In 2020 much changed about the way we taught, thought and lived due to the COVID-19 pandemic. 4th Year students who were looking forward to a year of making art in studios with peers, suddenly found themselves back at home in Cape Town or other parts of the country, trying to make art under lonely, difficult circumstances. Without the support of technical staff, equipment, machinery, space, workshops, access to their materials, incomplete artwork and tools, 4th year students had to rethink their projects in new ways. The results were rich, experimental and fascinating.
We saw a return to the modest, humble gesture; to the small, intimate, bodily, to the maquette, the book, the finely made and the portable. New themes and practices occurred which were concerned with the pandemic and the global crisis. Circumstances meant that prominent themes emerged from the home, family, faith, isolation, craft, the domestic and the internet, but also the family album, identity, ancestry and archive. Equally rich were a concern with space and the environment, the notion of isolation and of care of the self, the earth and of others. The catalogue for the 4th year class of 2020 can be found on this link: https://michaelisgraduates.co.za/Catalogue
We would like to congratulate all our 4th years for the rich and varied work they produced under very difficult circumstances, and to congratulate them on their resilience, fortitude and determination. We would also like to thank both the technical and the academic staff for going the extra mile to assist and support the class of 2020, and the administrative staff for managing challenges in the background. Thank you also to the graduating class of 2019 who supported the 2020 students through their generous contributions to the Materials Bursary funds.

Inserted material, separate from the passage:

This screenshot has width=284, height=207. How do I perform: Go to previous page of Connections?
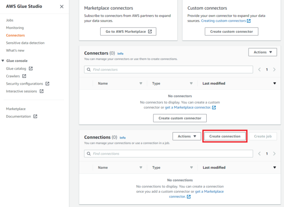tap(259, 154)
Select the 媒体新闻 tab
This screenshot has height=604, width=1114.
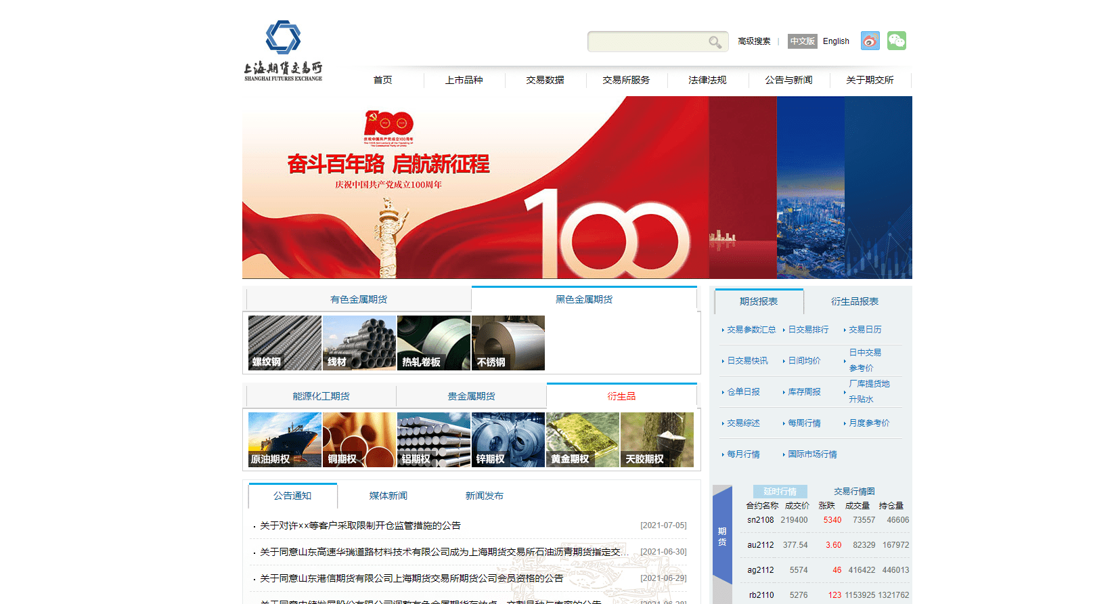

The winner of the Michaelis Prize awarded annually to the most outstanding body of work produced by a student during the year, goes to Ranji Mangcu for an exceptional installation and book, IQHINA (The Knot). This installation wove and tangled together threads of religion, education in relation to her family’s histories against the backdrop of Ginsburg in the Eastern Cape. Looking into her paternal and maternal line it explored the ordinary lives of a family brushing up against “great” histories and master narratives.
Distinctions were awarded to Gemma Carosin, Ben Orkin, Miro Van der Vloed, Sahlah Davids, Parker Donaldson and Ranji Mangcu who all share the Simon Gerson Prize for each a producing an exceptional body of work.
The following students are also recipients of prizes:
Wanda Klaas - The Michaelis School of Fine Art Director's Prize;
Emme Pretorius - The Katrine Harries Print Cabinet Award for an undergraduate student;
Tania Milner - The Judy Steinberg prize in recognition of excellent work in painting;
Thato Makatu - The Matthew Sommers Memorial Prize for a student who shows promise in drawing, design or printmaking;
Sophie Cope - The Cecil Skotnes Prize for a promising student;
Dan Tucker - The Jan Royce prize for sculpture.
Distinctions were also awarded to the Post Graduate Diploma students Robert Plotz, Diana Vives, Larissa Hollis and Aldo Brincat.
Congratulations to our prize winners and to all our students for doing exceptionally well under difficult circumstances.